You’ll notice that each of the titles shown in the film mention a dead animal, specifically an animal who will die in the following section. Everyone from Clover to Gordy, until the final time, which is the film’s title. Peele is an apparently an animal rights activist in Hollywood, and his other film Us (2019) also features animals, mainly rabbits. While I believe most of the horse shots in Nope feature actual horses, Gordy is CGI, and I think that is crucial to the film. Take the scene where OJ leaves the studio after Lucky tries to kick the principal actress. As he does, we see a CGI horse model being led into the studio, replacing the live animal with something easier to control, but more importantly, safer. Gordy needed to be CGI, because just like the Gordy incident suggests, wild animals should not be on film sets. One would think Hollywood would have learned this given movies like Roar, where Tippi Hedren and her entire family, who starred in the film, were brutally mauled by lions. Or Hedren’s other animal trauma movie, The Birds (1963), where a horrible Alfred Hitchcock threw live crows at Hedren, and a few scratched her eyes. Or, more recently, the horrific treatment viewers saw in documentary shows like Tiger King (2020) where many of the featured abused animals were trained for Hollywood interviews and films.

While it’s one thing to have a horse on set instead of a chimp, there still needs to be safety protocol, both for the production team and the horse.
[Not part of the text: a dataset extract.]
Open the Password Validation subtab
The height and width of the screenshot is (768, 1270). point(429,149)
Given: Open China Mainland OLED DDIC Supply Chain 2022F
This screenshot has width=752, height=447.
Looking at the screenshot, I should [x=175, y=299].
Each of the animal deaths in Nope are upsetting, especially as we eventually learn that the horrific alien noises featured throughout the film are actually horses screaming while being devoured. While most of the characters are willing to sacrifice horses, OJ isn’t, he goes back for Lucky multiple times, and both survive. I think that determination is why the film’s final title is just its name, because perhaps, like the names it mentioned before, Nope is dead. The fear and uncertainty that word represents in the movie is finally over, as previously, the only time a character says “Nope” in the film is when they are facing the alien and realizing how disturbing it is, although I do have to double check that. By ending the film in this way, Nope implies that the spectacle is over, as are the animal deaths featured in the earlier titles. Spectacles and animals are connected throughout the film, and so this ending likewise implies that the politics around both in Hollywood should be re-examined, not just in this film, but in the very way we approach filmmaking.